CSCI3901- Assignment 3 Solved

Goal 

Work with graphs and minimum weight spanning trees. 

Background
A common task in machine learning and big data is clustering data.  Clustering data means that we have many initial data points and we want to group the data points so that all of the points in the same cluster are similar in some way and points in different clusters are deemed sufficiently different from one another.  There are many ways to do clustering.  We are going to approximate one of them.

 

We are going to think about grouping documents around common topics.  Given a set of documents, we will compare each pair of documents and will create a number that reflects how similar the two documents are to one another.  If you’re interested in one example, see the cosine similarity measure ( https://en.wikipedia.org/wiki/Cosine_similarity ) where the number would be between -1 (dissimilar) and 1 (very similar).

 

The basic idea of the clustering is to start with each document as its own cluster and to repeatedly merge clusters until we reach a balance point.  How we merge the clusters is the point of this assignment.  

 

Problem
You will have a method that lets us build an undirected, simple, weighted graph between vertices.  Each vertex has a string name/identifier (like a document name).  The weight on each edge is a similarity measure between the vertices.  For this assignment, that measure will be a positive integer, with a lower value meaning that the two vertices are very similar.
 
We will want to identify sets of vertices that are all similar.  We call these sets “clusters”.  For each cluster, we remember the weight of the heaviest edge that was used to create this cluster from previous ones (the maximum weight starts at 1 for clusters of a single vertex).
 

We begin with each vertex as its own cluster.  We then proceed with merges in a way similar to making a minimum weight spanning tree, using Kruskal’s algorithm (

https://en.wikipedia.org/wiki/Kruskal%27s_algorithm ).  Find the edge e with the smallest weight that connects two different clusters C and D.  If there are several edges of the same low weight then take the edge with the smallest-named vertex at the end of an edge.  Let the heavy edge that we’re tracking for clusters C and D be edges c and d.  Here is where we differ from Kruskal a bit:  if the ratio (weight of e) / min( weight of c, weight of d) is less than or equal to a given value then merge clusters C and D.  Otherwise, don’t consider edge e to merge clusters in the future.

 

Stop when none of the clusters can be merged.

 

Create a class called VertexCluster.  The class has at least 2 methods:

-          boolean addEdge( String vertex1, String vertex2, int weight ) – record an edge going between the two vertices with the given weight.  Return true if the edge was added.  

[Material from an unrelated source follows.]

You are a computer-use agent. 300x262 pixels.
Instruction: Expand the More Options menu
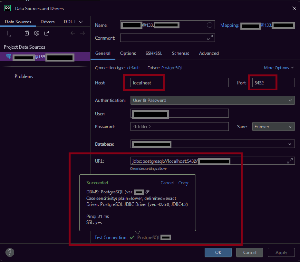click(x=279, y=68)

Return false if some error prevented you from adding the edge.

-          Set<Set<String clusterVertices ( float tolerance )  – return the  set of clusters that you get from the current graph, using the given tolerance parameter for deciding if an edge is good enough to merge two clusters (as described earlier).  Return null if some error happened while calculating the clusters.

 

Example
 Consider the weighted graph of Figure 1, created with the following sequence of addEdge commands:

addEdge( “A”, “B”, 3) addEdge( “A”, “H”, 1) addEdge( “I”, “H”, 1) addEdge( “I”, “B”, 4) addEdge( “B”, “C”, 7) addEdge( “I”, “C”, 8) addEdge( “G”, “H”, 7) addEdge( “H”, “J”, 10) addEdge( “D”, “I”, 12) addEdge( “D”, “C”, 14) addEdge( “D”, “E”, 8)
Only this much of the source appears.